The farther away the object is, the longer it takes for the echo to come back to you.
I have read that some blind people are doing this now, using clicks they make with their
tongues,
and listening carefully with their hearing.
They need a fair amount of training from someone who knows it well,
but then they can, say, slowly ride a bike down the middle of a neighborhood street with
parked cars on either side,
or sense the wall of a house 20 feet away, or sense a quietly standing person about 6 feet
away.
Pretty good.
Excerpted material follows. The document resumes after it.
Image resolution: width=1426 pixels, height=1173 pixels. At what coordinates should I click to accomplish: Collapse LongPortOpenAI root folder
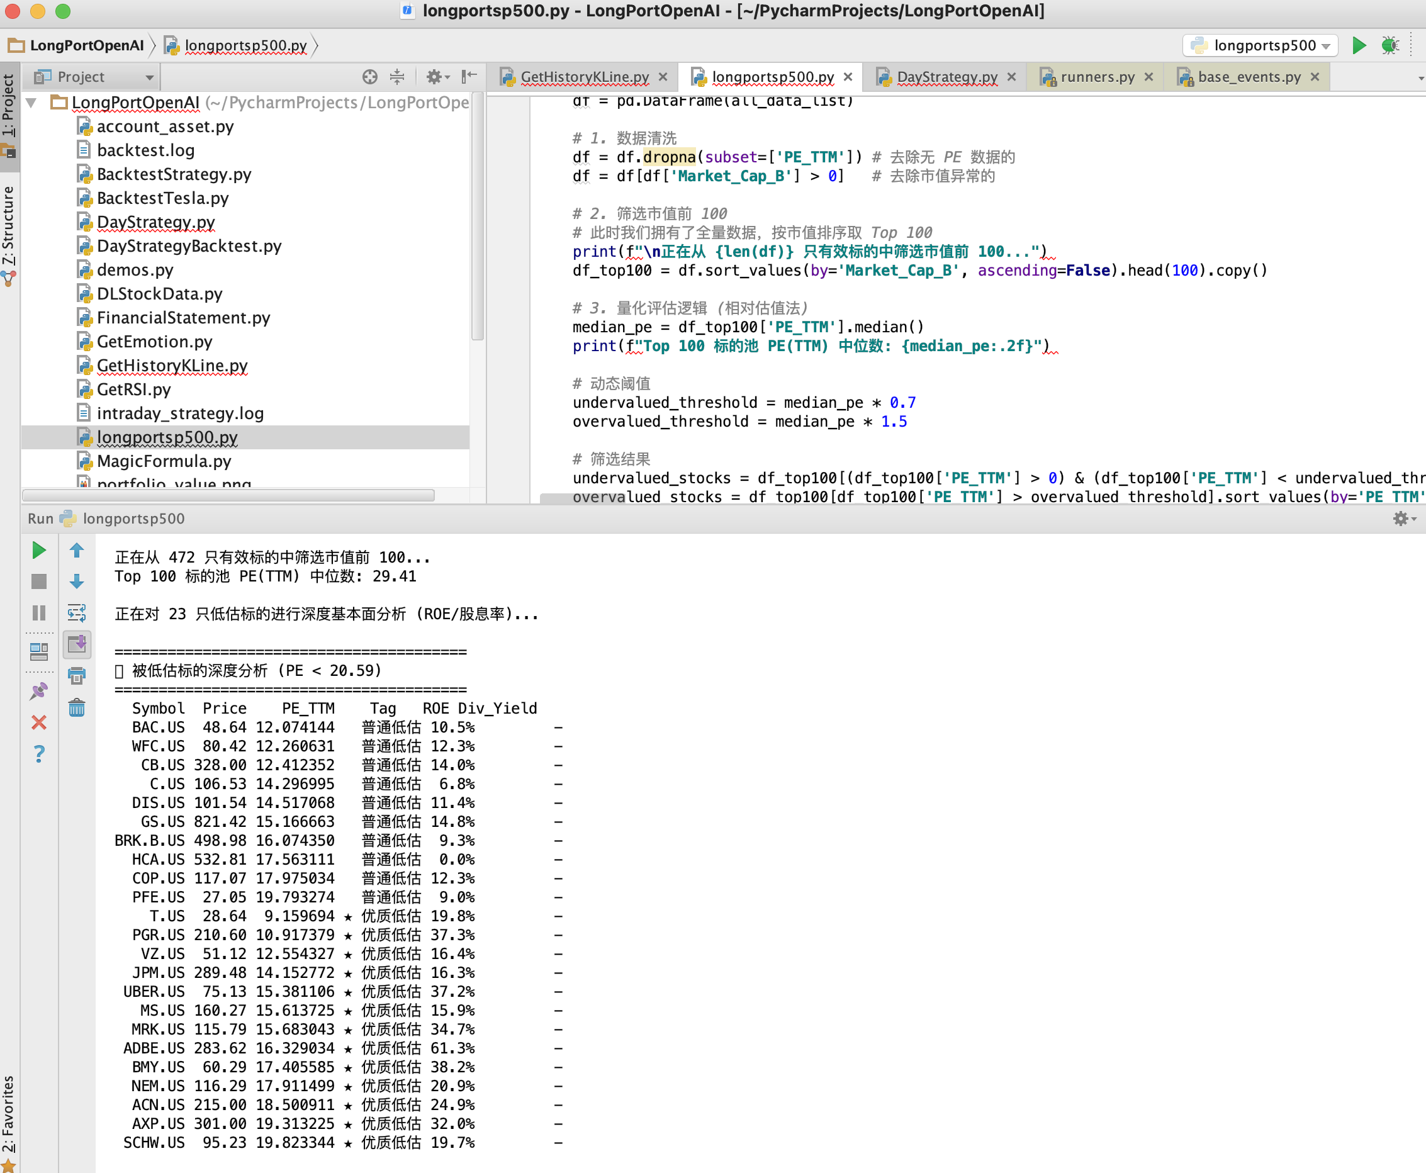[x=31, y=103]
I bet you can do a little of it, too, especially with practice.
Certainly this is what dolphins and whales and bats do so well.
But people usually do it with an electronic machine, and most often the sound is in water,
instead of in air.
The surface of the water makes a convenient reference plane for the boat to slide around on,
and the echo return time is proportional to the distance to the nearest solid bottom beneath
the boat.
If a boat with a sonar sails all over an ocean, remembering the ocean depth at every place
it goes,
it eventually has a 3-D map of all the mountains and plains on the bottom of the ocean.
This is sonar mapping.
True, it takes too long for one boat to sail over every spot of the ocean.
Fortunately there are fancier sonars which shout and listen in specific directions,
and figure out a real picture from a jumbled mess of echoes.
These sonars can look sideways from the boat for miles,
so the sonar boat only has to travel lines across the ocean about 50 miles apart.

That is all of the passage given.